The Man Who Loved Cat Dancing (1973)
“Two women loved him. One died for him. One killed for him.”
Director: Richard C. Sarafian
Cast: Burt Reynolds, Sarah Miles, Lee J. Cobb
Synopsis: Western story about a defiant wife who leaves her husband to take up riding with outlaws.
Perhaps if Burt Reynolds had persevered with straight roles instead of taking the fatal decision to allow his career to become mired in a succession of brainless good ol’ boy comedies he might have carved a respectable reputation for himself as a serious actor. He’s certainly better in The Man Who Loved Cat Dancing than in most of his other films, despite the distinct lack of sexual chemistry between him and his co-star Sarah Miles.
Reynolds plays Jay Grobart, the nominal head of a gang of four outlaws whom we first meet in the midst of a train robbery. The others in the gang are Billy (Bo Hopkins), one of those exuberant outlaws for whom every law is made for breaking, Dawes (Jack Warden), an older man, and, it turns out, assuming a status as the villain of the piece which initially looks as if it’s going to be claimed by Hopkins’ Billy, and an Indian, Charlie (Jay Varela), who is the only one of the three that Jay can really trust. The robbery goes smoothly, apart from the fact that the gang are obliged to abduct a rather brittle lady (Miles) who, it transpires, is running away from her husband. Her presence creates the expected tensions amongst the gang members, who are hotly pursued by a posse led by veteran tracker Lap Chance (Lee J. Cobb) and Crocker (George Hamilton), the abducted woman’s husband.

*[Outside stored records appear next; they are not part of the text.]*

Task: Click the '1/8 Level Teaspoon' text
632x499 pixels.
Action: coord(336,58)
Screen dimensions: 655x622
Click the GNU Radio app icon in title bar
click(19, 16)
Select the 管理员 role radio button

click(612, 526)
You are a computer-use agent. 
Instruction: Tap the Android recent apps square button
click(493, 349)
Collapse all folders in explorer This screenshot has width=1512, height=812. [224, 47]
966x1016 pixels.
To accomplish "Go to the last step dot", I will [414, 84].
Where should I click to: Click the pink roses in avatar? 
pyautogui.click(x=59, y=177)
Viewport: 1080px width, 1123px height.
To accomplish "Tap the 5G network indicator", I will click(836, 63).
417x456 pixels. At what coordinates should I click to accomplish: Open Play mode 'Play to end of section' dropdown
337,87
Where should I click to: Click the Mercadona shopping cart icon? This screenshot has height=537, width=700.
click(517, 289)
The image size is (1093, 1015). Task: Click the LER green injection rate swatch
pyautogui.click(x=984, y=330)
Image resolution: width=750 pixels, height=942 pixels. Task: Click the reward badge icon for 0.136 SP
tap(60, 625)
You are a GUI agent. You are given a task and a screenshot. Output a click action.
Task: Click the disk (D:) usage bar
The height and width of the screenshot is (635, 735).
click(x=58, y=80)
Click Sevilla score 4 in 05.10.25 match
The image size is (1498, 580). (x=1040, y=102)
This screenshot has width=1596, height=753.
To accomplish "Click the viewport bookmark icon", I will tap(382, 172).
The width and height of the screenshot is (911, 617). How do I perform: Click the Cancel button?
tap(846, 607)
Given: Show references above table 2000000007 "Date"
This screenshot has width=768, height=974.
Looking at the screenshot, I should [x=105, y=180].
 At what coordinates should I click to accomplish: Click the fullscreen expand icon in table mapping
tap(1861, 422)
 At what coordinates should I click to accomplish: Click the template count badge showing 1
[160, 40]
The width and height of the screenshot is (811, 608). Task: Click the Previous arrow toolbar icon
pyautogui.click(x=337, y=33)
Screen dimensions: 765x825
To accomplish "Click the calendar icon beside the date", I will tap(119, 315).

Despite the title, the film is as much about the character of Catherine Crocker as it is Grobart. The screenplay hints at some frigidity on her part – or at least a sexual incompatibility with her husband which prompts her to flee – but it never delves too deeply into that side of her story, focusing instead on the burgeoning relationship between her and Grobart. Although a bandit, Grobart’s one of those noble breed, motivated by a desire to be reunited with his children who are being raised by the tribe of Indians to which his former wife, the eponymous Cat Dancing, belonged.
The Man Who Loved Cat Dancing takes its time telling its story, particularly when Grobart and Catherine are alone, and is let down by a lack of consistency. There’s little meaningful interplay between Grobart and Catherine to suggest or explain the depth of their feelings for one another, which results in a lack of concern about their plight on the part of the audience as the posse closes in. The fractious relationship between Jay and the other gang members is of more interest. These are disparate men, with no sense of loyalty to one another, whom circumstance has thrown together, and whose relationship is destined to end with violence.